# PCA and k-Nearest Neighbours

Consider the Digits dataset that is a part of the sklearn library. It consists of 1797 64 dimensional vectors with each corresponding to an 8x8 image of a digit. The label also gives the digit id. It is a 10-class classification problem.

Choose a random subset of size 1500 for train and the rest for testing. Run k-Nearest neighbours with k values 1,3,7,15 and 31 and report the training and test accuracy. 

Repeat the above after performing PCA on the data. Use top n-principal components for n=2,4,8,16,32. For each n in the list report the best k-NN test accuracy and the k which achieves that accuracy and the approximation error for this particular value of n.
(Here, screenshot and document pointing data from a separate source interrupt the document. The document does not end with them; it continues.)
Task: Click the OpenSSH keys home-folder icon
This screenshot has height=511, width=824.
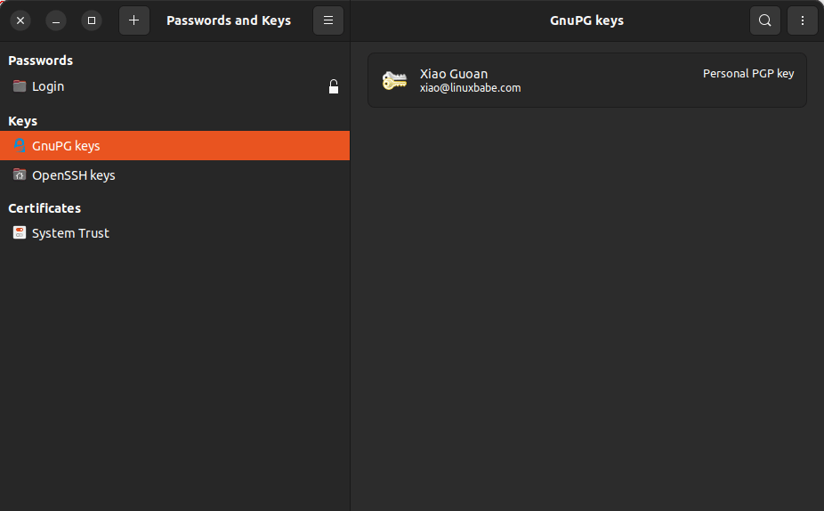Action: click(x=20, y=175)
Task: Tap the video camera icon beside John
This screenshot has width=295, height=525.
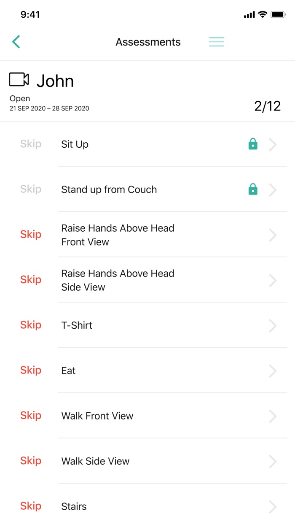Action: pyautogui.click(x=19, y=79)
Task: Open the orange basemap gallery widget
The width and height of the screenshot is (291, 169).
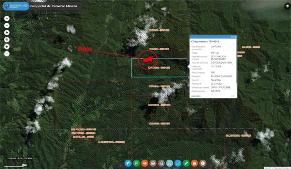Action: [x=194, y=163]
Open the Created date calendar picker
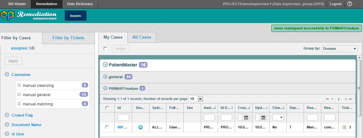The height and width of the screenshot is (138, 363). 246,117
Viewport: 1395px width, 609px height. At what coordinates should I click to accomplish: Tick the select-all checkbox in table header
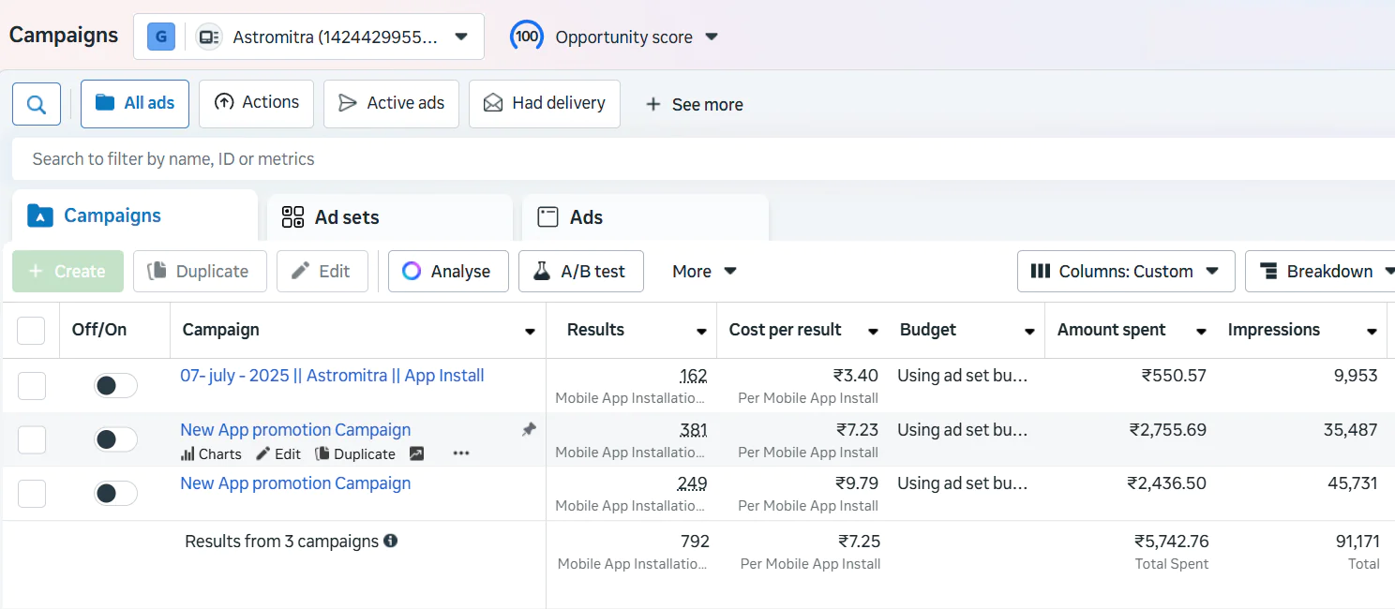pyautogui.click(x=31, y=330)
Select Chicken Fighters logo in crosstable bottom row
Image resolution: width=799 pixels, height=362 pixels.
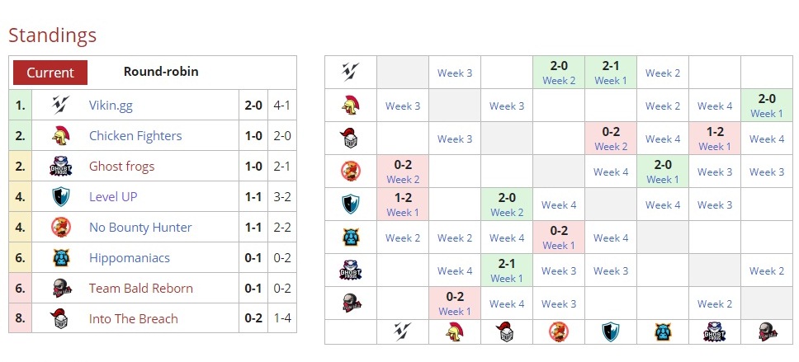pyautogui.click(x=454, y=331)
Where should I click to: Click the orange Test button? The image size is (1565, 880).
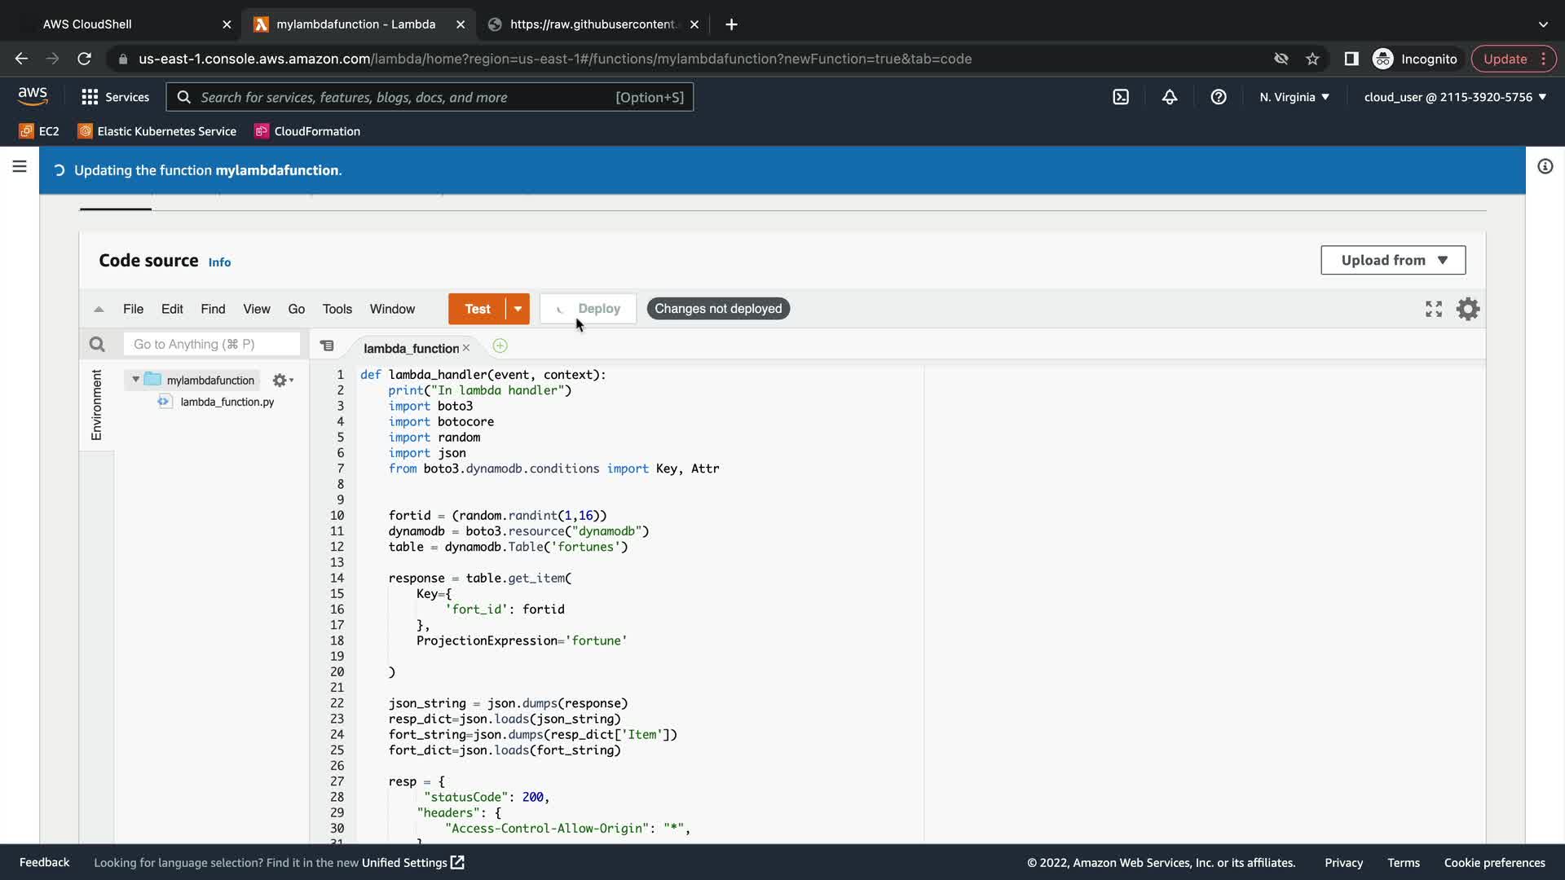pyautogui.click(x=477, y=309)
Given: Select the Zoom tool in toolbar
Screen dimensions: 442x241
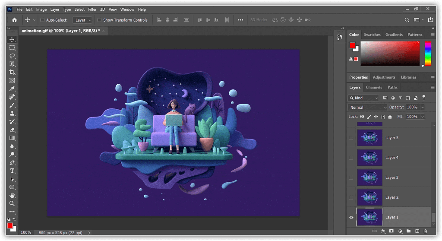Looking at the screenshot, I should (12, 203).
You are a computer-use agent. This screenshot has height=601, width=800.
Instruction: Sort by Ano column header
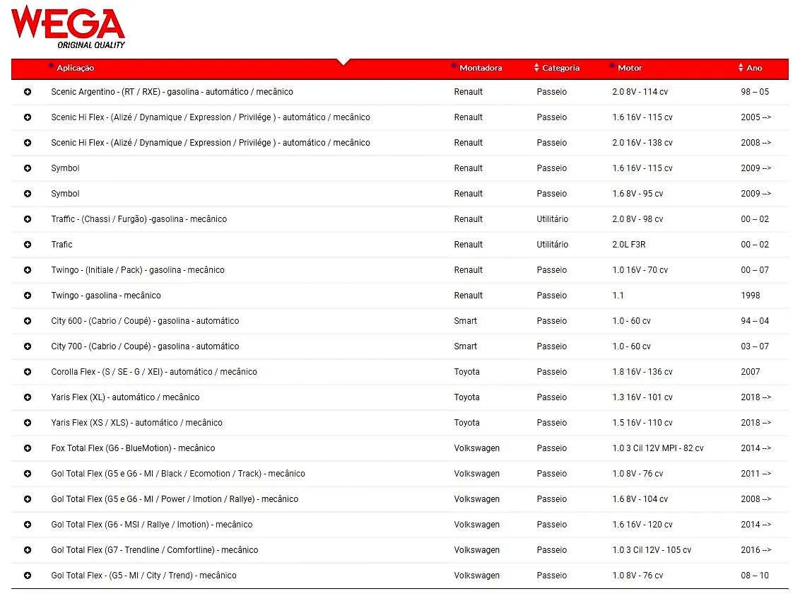click(x=753, y=69)
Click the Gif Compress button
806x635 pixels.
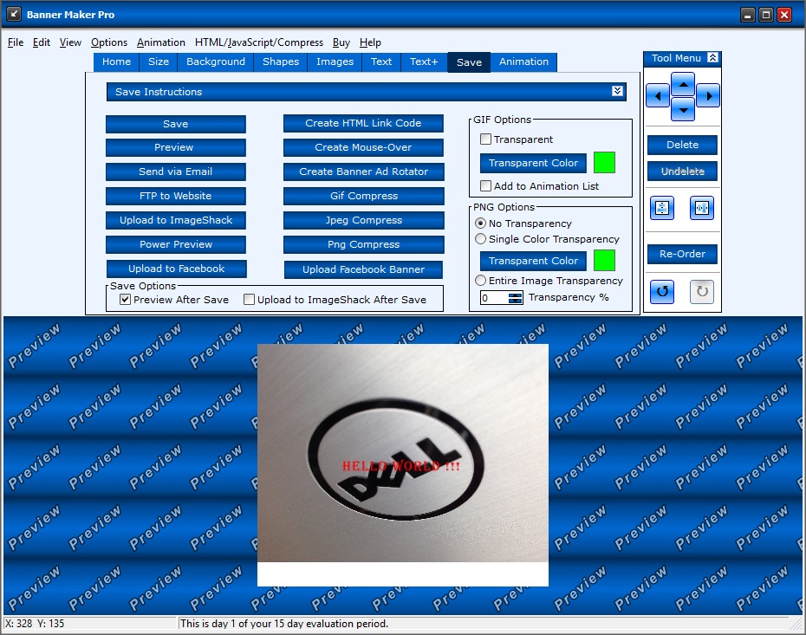362,196
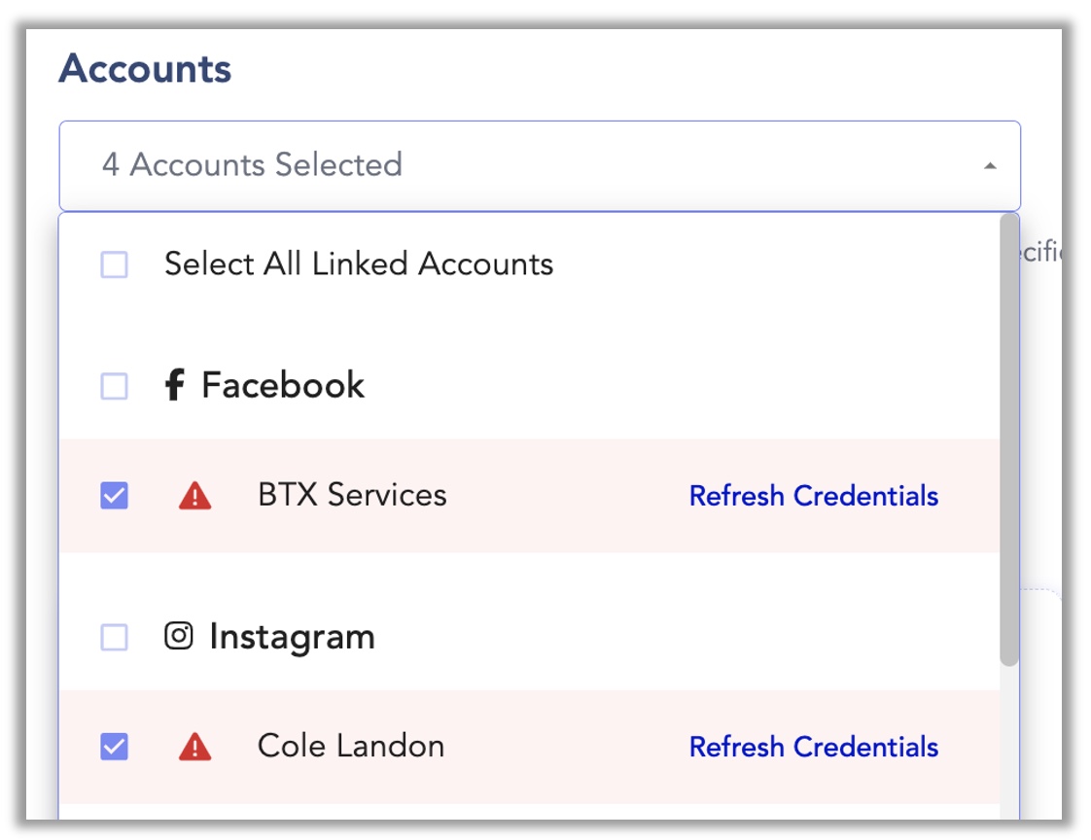Image resolution: width=1091 pixels, height=840 pixels.
Task: Click the Facebook group label
Action: [283, 385]
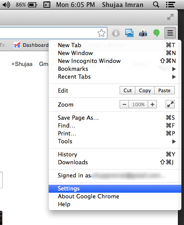The height and width of the screenshot is (225, 184).
Task: Toggle fullscreen button in the Zoom row
Action: 170,104
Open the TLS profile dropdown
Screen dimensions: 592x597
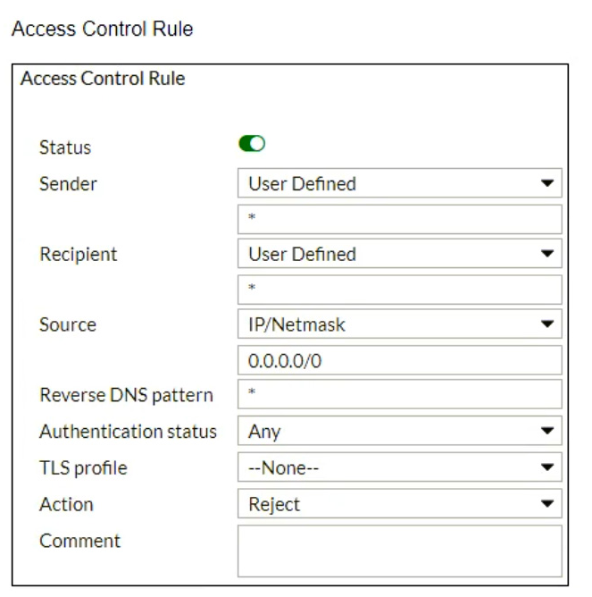tap(399, 467)
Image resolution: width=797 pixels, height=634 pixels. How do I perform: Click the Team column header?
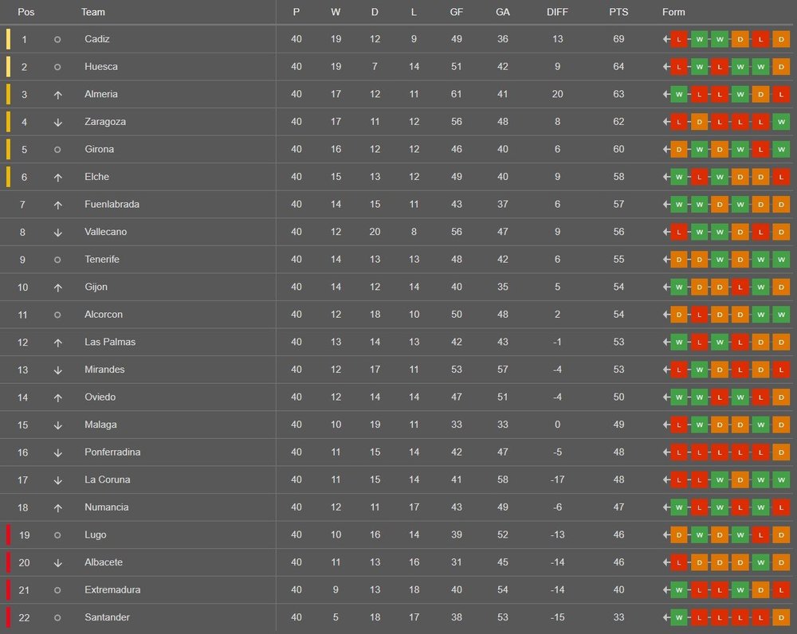tap(93, 12)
Repeat the above for a noisy version of the data. i.e. add a random Gaussian noise of mean zero and variance 1 to all the 1797*64 input numbers.

In total, the results should be given in 4 tables in the last textwrite cell:. Summarise your findings in a paragraph.

Table 1: Raw data , k-NN performance. One row for each k.

Table 2: n-component PCA preprocessed data k-NN performance. One row for each n.

Table 3: Raw noised data, k-NN performance. One row for each k.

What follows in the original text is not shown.